In 1980, Safri immigrated to Canada, working as a tailor in a cloth manufacturing factory during the week and performing with music groups like Azad Group and Ashoka Group on weekends. In 1991, he relocated to Birmingham, UK, where he became a prominent figure in the British Asian music scene.

== Career ==
Safri began his professional music career in 1985 with a television performance of the Punjabi song “Jad Lagiya Chotta Ishqiya Diya.” In 1990, he formed the Safri Boyz Band with five members, including Bhupinder Kullar.

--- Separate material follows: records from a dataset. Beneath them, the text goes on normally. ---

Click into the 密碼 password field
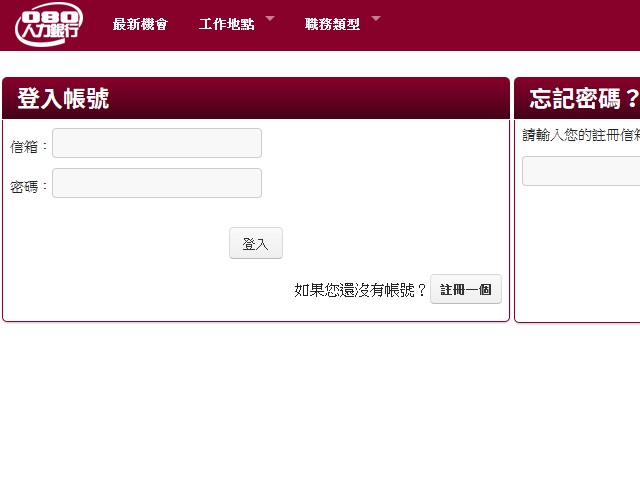This screenshot has height=480, width=640. 157,183
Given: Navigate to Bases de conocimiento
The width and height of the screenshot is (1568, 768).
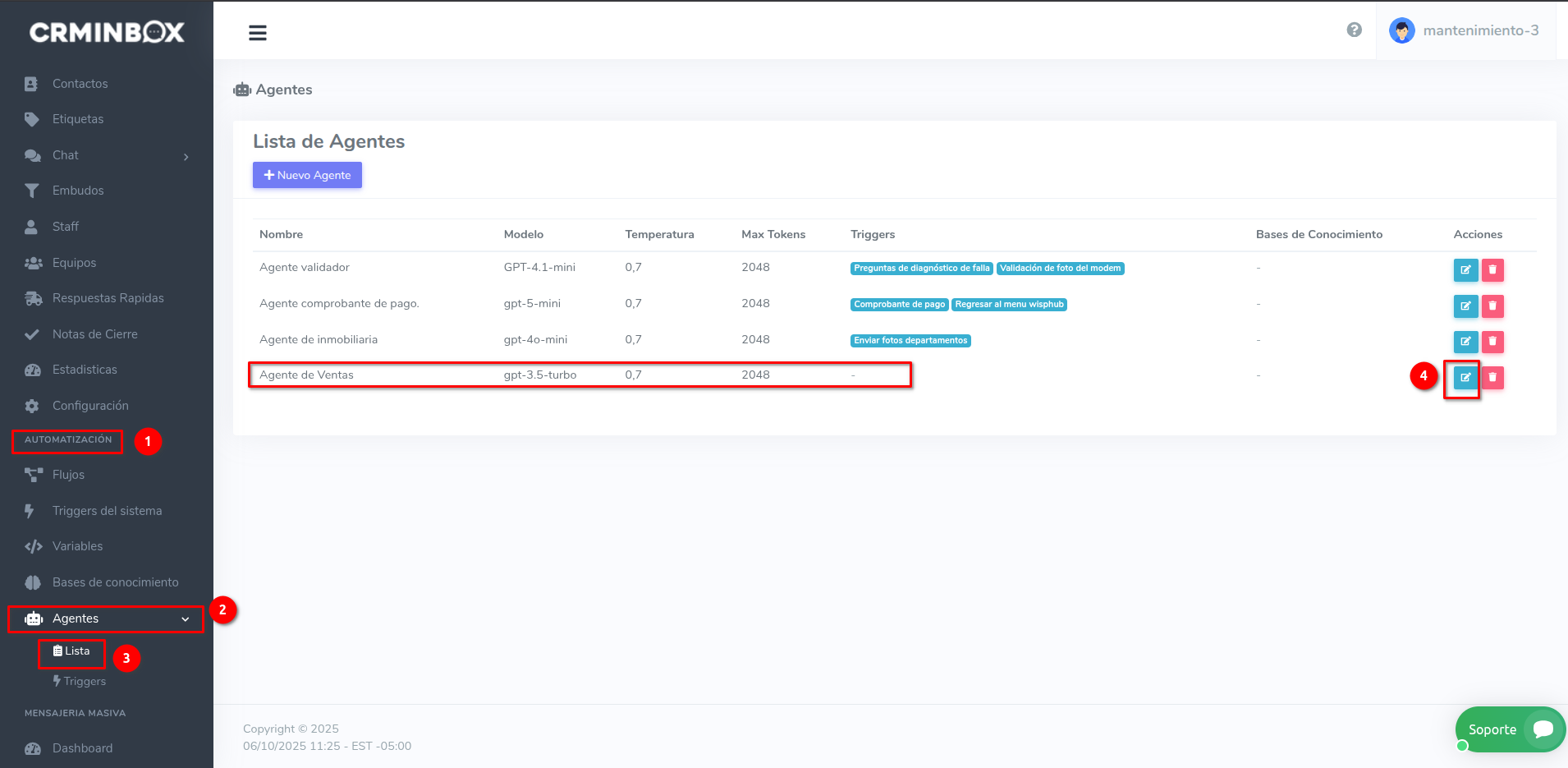Looking at the screenshot, I should point(115,582).
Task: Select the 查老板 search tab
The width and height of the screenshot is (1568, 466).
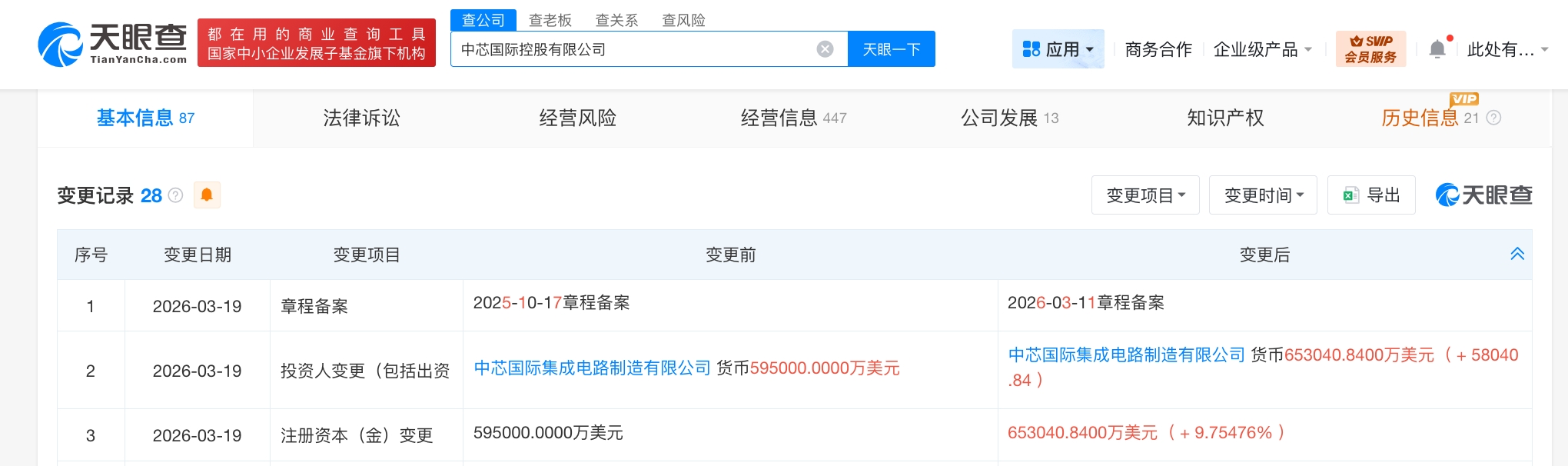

The band gained popularity in India, Canada, and the UK with albums such as Safri Bomb The Tumbi Remix (1995), Kar Shukar Khuda Da (1994), Another Level (1999), Inferno (2000), Get Real (2010), and Jadon Mann Dole Tera (2014). Notable songs include “O Chan Mere Makhna” (1998), “Pao Bhangra” (2009), “Tere Ishqe Ne” (1999), “Rahe Rahe Jaan Waliye” (2010), and “Mere Dil Te Alana Paya” (2010).

== Personal life ==
Safri followed Sikhism and was married to Nikki Davitt, whom he met in 2010. He had a stepdaughter, Priya Kumari, and reportedly two children from a previous marriage. His younger brother, Avtar Singh Safri, is also a singer.

== Health and death ==
In April 2022, Safri underwent triple bypass surgery at New Cross Hospital, Wolverhampton, UK, following chest pains. Complications led to brain damage and a coma. After 86 days in critical care, he was discharged to a rehabilitation centre but died on 26 July 2022, at age 63.

His family raised concerns about hospital care, alleging neglect, though the Royal Wolverhampton NHS Trust cited patient confidentiality in declining to comment.

Following his death, Punjabi artists including Diljit Dosanjh, Mika Singh, Bally Sagoo, Gurdas Maan, Neeru Bajwa, and Jassie Gill paid tributes on social media. Former Punjab Chief Minister Captain Amarinder Singh tweeted condolences, calling Safri a “Punjabi music legend.”